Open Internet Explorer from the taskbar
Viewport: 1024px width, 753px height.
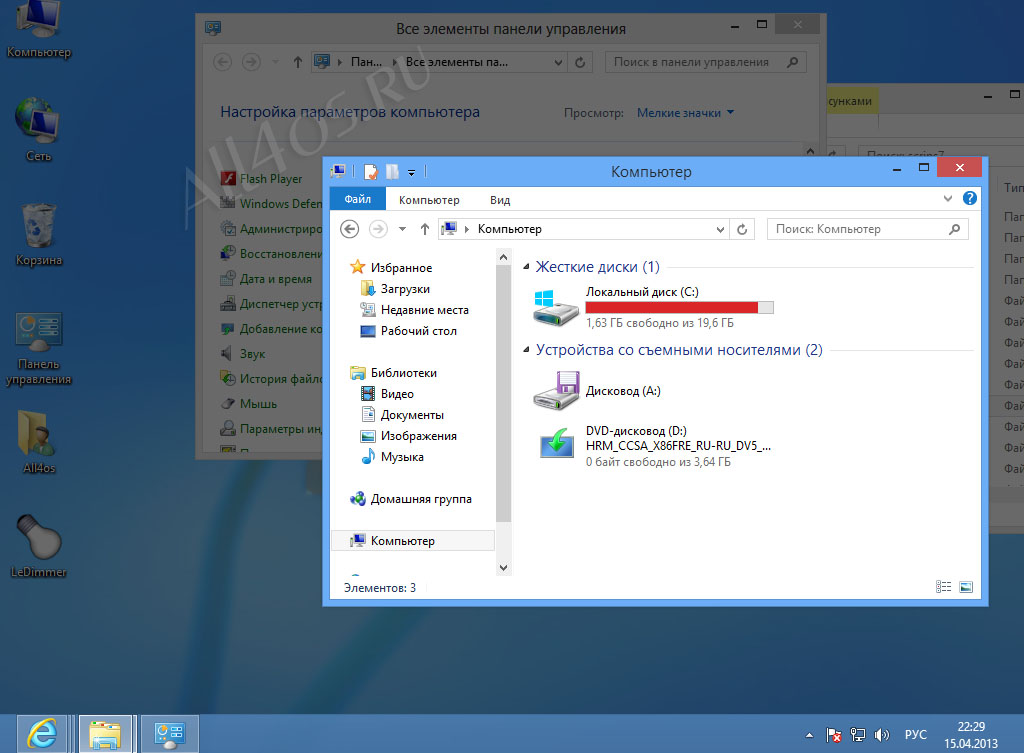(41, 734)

==

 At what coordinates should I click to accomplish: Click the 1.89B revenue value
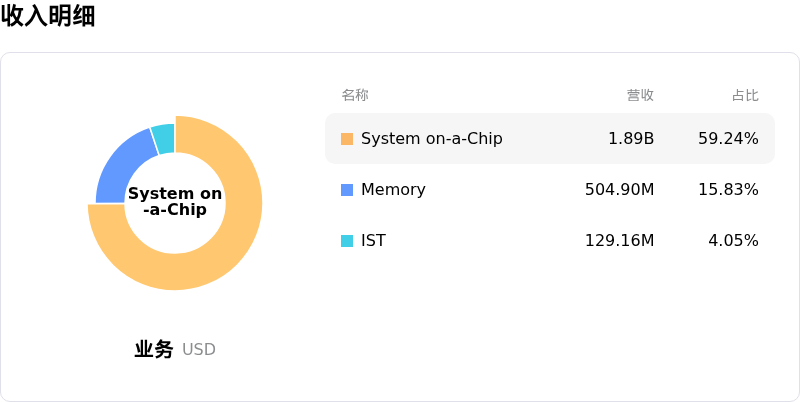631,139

==

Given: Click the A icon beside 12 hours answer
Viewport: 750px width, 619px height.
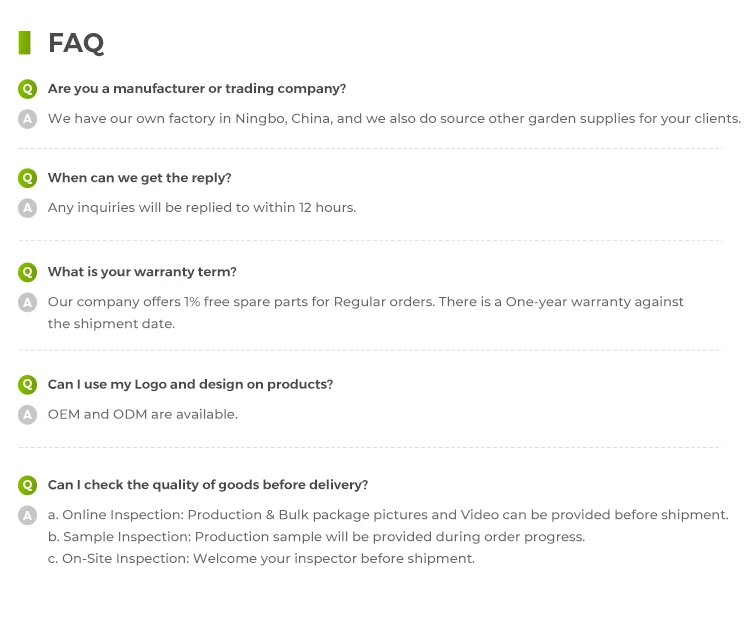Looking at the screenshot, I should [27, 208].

## What this task involves
List each line in the entries above that contains the word "Viewport", matching case exactly.

## Exercise solution
Viewport: 1024px width, 753px height.
Viewport: 750px width, 619px height.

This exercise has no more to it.